In parts of 12 major-league seasons (1386 games, 5502 PAs), Pena has a .234/.350/.472 slash line, with 1474 strikeouts - a 26.8% strikeout rate. Pena broke out in 2007, hitting .282/.411/.627 for Tampa Bay, with 46 homers - and he would hit 70 homers over the course of 2008-2009.
That said, he's had batting averages below .200 in 2010 (.196) and 2012 (.197), while his 94 OPS+ in 2012 was the lowest of his career. Of course, it's been since 2008 that Pena had a BABIP anywhere close to league-average. Pena's BABIP:
In April 2012, Pena had an OPS of .900. And then Evan Longoria got hurt and he (as well as the rest of the Rays) went in the toilet. He wouldn't post an OPS over .640 until September, when he bounced back for an .853 OPS.

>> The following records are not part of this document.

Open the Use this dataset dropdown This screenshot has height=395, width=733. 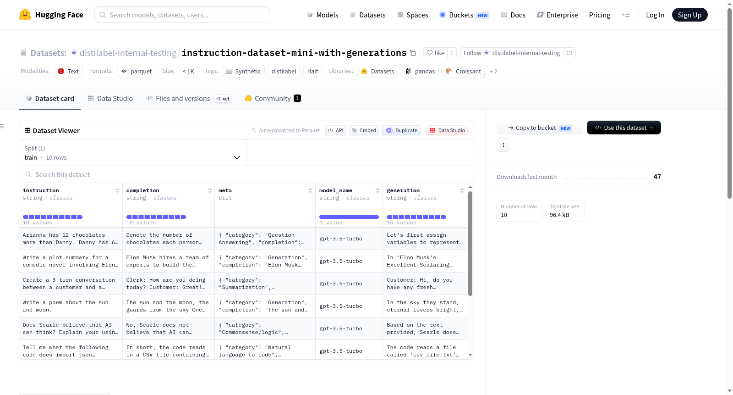[624, 128]
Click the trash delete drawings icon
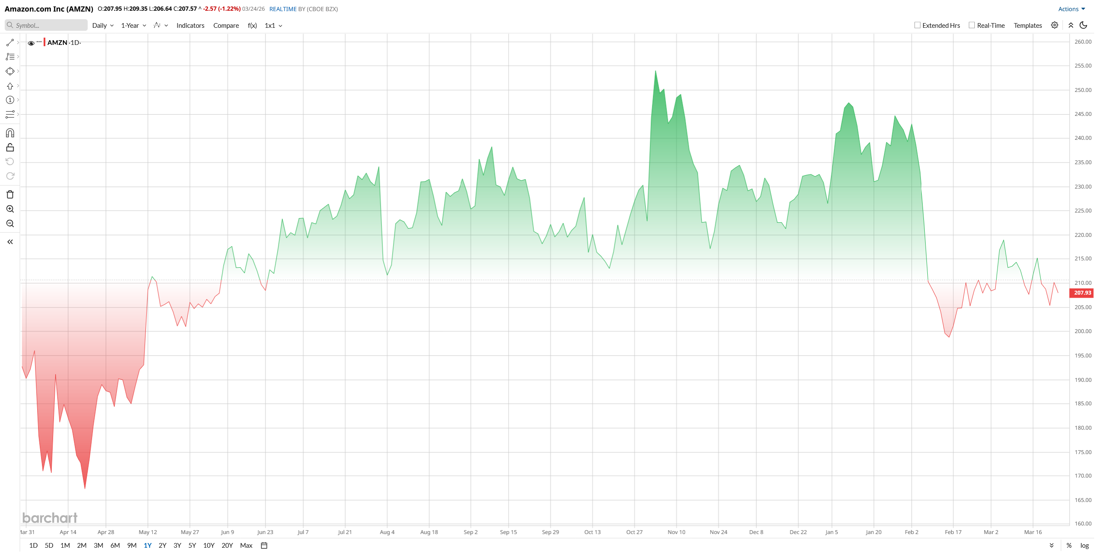Screen dimensions: 1095x552 pos(10,195)
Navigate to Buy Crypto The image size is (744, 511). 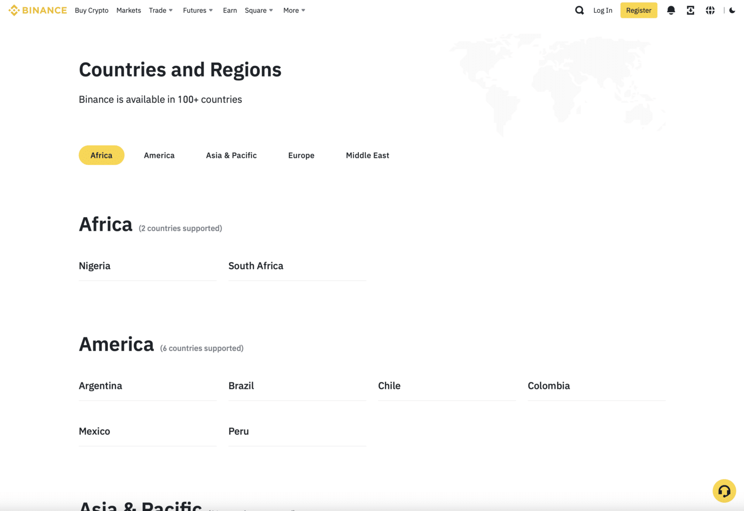[x=92, y=10]
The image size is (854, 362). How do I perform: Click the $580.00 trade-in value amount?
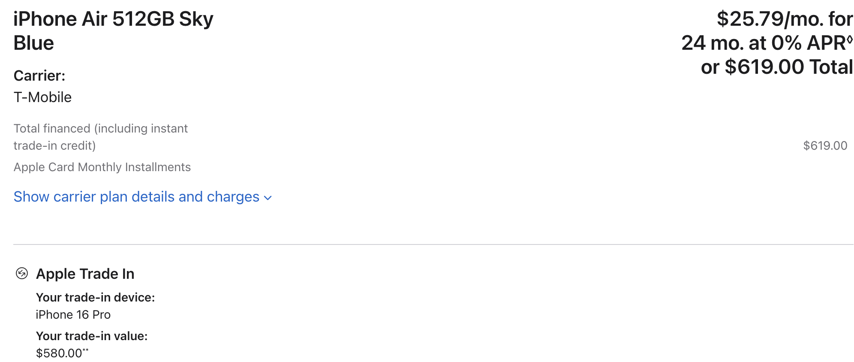click(59, 353)
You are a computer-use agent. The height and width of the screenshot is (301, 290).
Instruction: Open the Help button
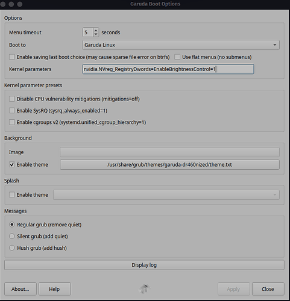tap(55, 289)
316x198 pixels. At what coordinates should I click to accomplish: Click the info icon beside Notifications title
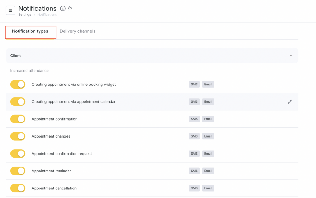point(63,9)
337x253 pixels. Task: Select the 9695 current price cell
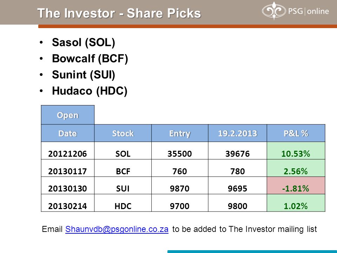[238, 186]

So that's low, but it's also a four-year trend. We'll spend more time looking at Pena over the next few months because, you know, what else are we gonna do? But here are some takeaways:
1. The Astros are getting Pena CHEAP. Obviously his market was depressed because of 2010-2012, but Pena made $27.3m in those years. The Cubs and Rays signed him to fairly high-priced one-year deals in 2011 and 2012, which would indicate that he's worth seeing if he can recapture some old magic. Maybe he can, maybe he can't. But if he can't, it's less than $2m down the toilet, or what Carlos Lee would have made in about 20 games.

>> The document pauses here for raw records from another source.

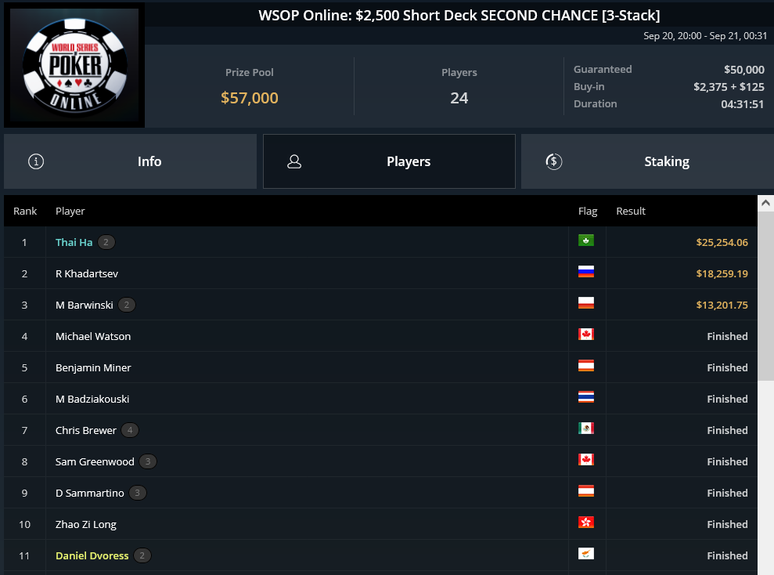This screenshot has height=575, width=774.
Task: Open the Info tab
Action: pos(131,161)
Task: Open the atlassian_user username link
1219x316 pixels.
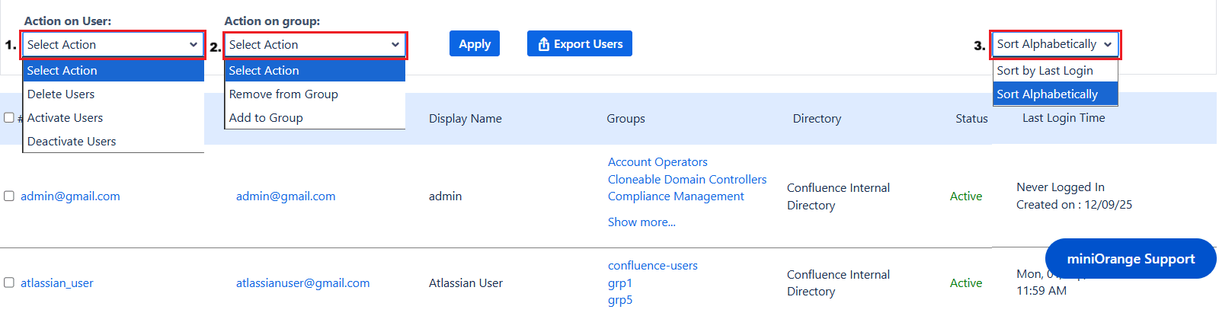Action: [x=57, y=283]
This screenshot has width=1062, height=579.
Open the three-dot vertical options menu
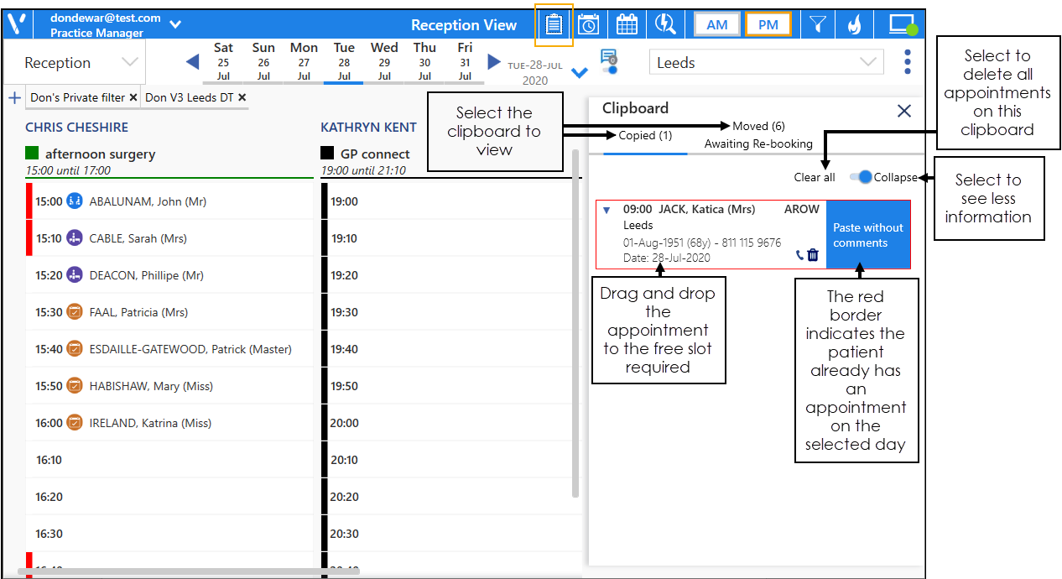pos(908,62)
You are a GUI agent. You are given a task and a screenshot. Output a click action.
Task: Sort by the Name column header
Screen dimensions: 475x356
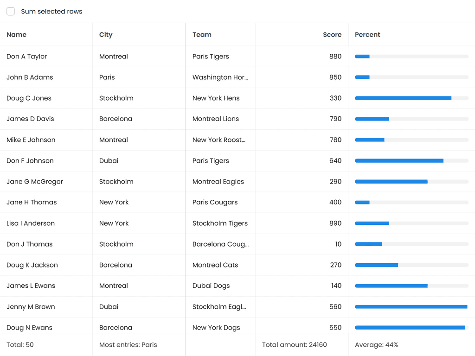[x=17, y=35]
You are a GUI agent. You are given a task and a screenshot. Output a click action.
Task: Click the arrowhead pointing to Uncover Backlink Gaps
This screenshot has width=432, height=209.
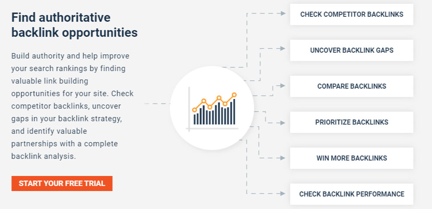click(x=283, y=48)
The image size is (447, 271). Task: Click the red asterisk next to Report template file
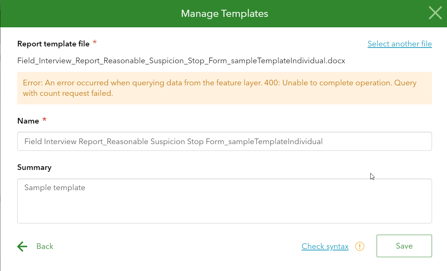point(94,42)
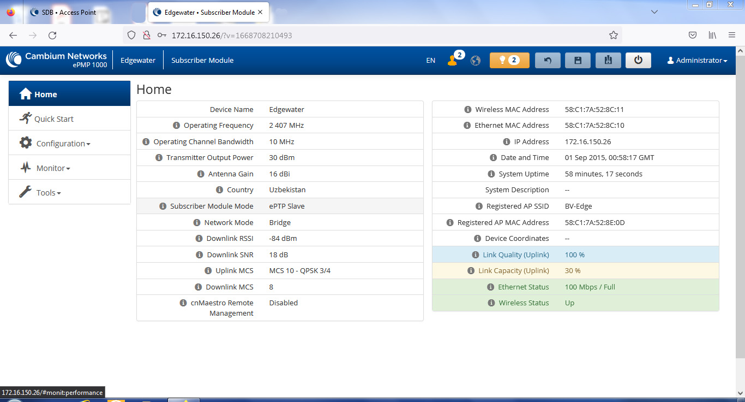Click the Cambium Networks ePMP logo

[57, 60]
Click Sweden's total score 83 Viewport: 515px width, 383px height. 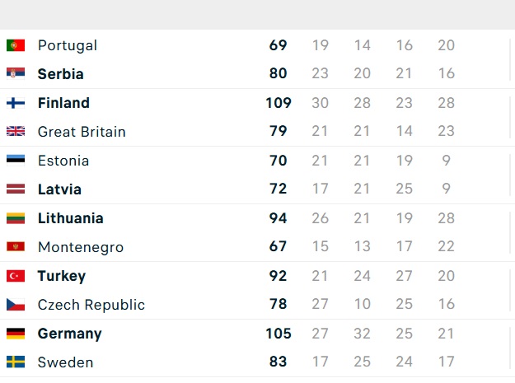279,362
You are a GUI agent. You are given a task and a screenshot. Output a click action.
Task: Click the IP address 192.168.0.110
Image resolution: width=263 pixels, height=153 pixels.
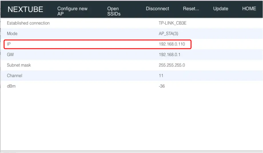[172, 44]
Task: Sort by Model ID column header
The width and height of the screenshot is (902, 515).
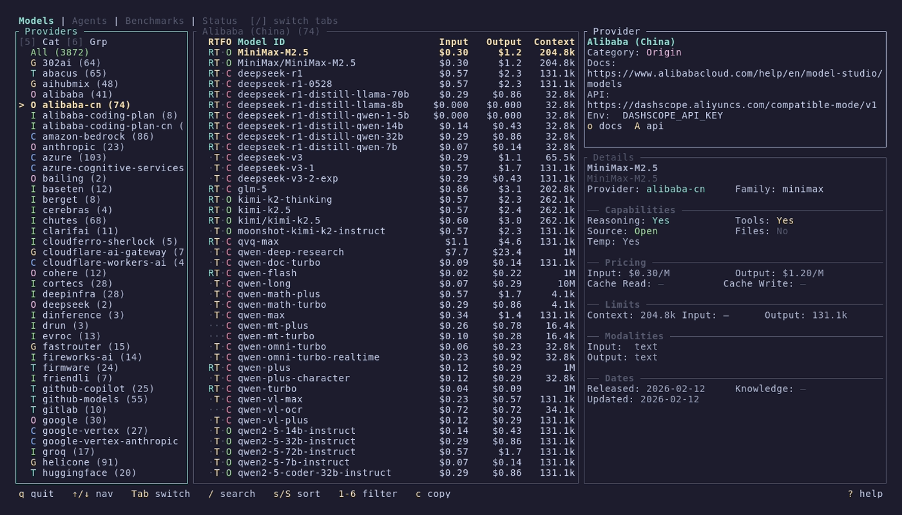Action: coord(261,42)
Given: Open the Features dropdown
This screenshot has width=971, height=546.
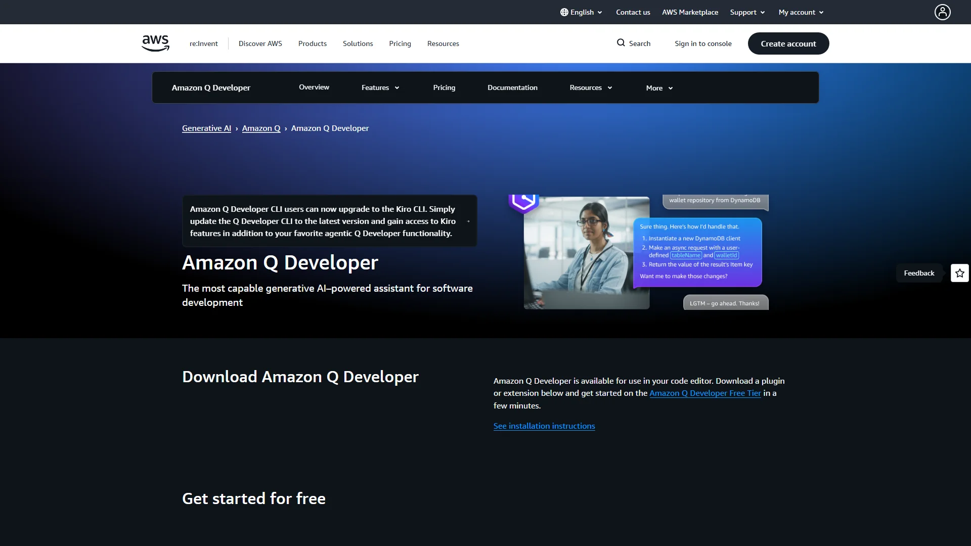Looking at the screenshot, I should tap(380, 87).
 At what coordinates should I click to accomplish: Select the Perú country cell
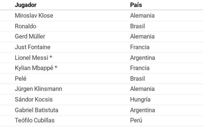click(x=136, y=120)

2. He does add power to the lineup, something of which the Astros don't have much. Justin Maxwell has some pop, but we still don't know if he can do it over the course of a full year.
3. Bye bye, Lance Berkman. Whether his knees couldn't hold up, or he and the Astros couldn't agree on a deal...we don't know (Update: Berkman is still undecided about playing in 2013). But Pena's going to DH, which means Berkman isn't. It also, thankfully, means that we won't have to get used to seeing Alfonso Soriano wearing the Tango Blast.

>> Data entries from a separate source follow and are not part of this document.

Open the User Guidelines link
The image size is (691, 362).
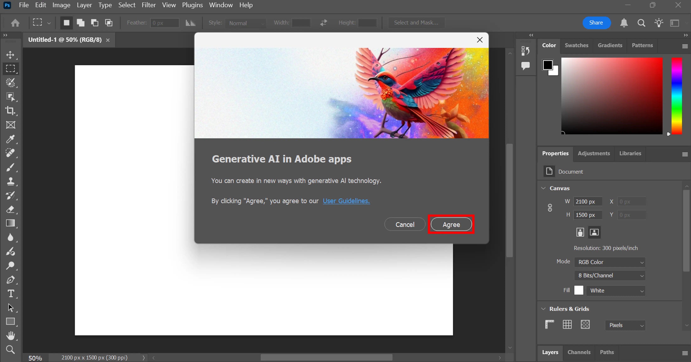pos(346,201)
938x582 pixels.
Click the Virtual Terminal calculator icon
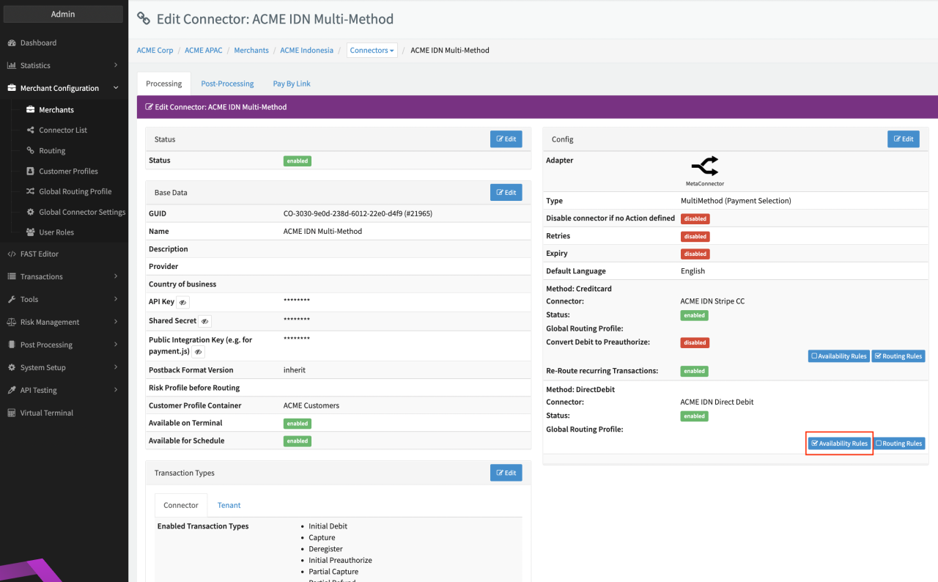12,413
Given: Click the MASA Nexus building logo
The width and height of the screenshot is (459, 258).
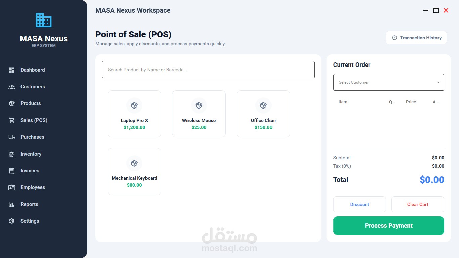Looking at the screenshot, I should tap(44, 20).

4. Pena knows the AL. I've been harping on this more than is probably helpful, but the Astros will need some guys who have actually faced American League teams. Pena has spent 11 of his 12 seasons in the American League.
5. Jon Singleton will likely not open the season with the Big league club. Wallace and Pena will split 1B/DH duties, and give Singleton a little Triple-A seasoning. But let's say that Pena defies expectations and has a solid first-half of the season. If the Astros are 120 games out of first place by mid-July, Pena's low-risk contract is easily tradeable for...yes, more prospects.
6. Someone has to get outrighted off the 40-Man Roster to make room, but don't expect this to be the last deal of the off-season. All this can be thrown out the window with Luhnow's next move. (UPDATE: Mickey Storey has been Designated for Assignment).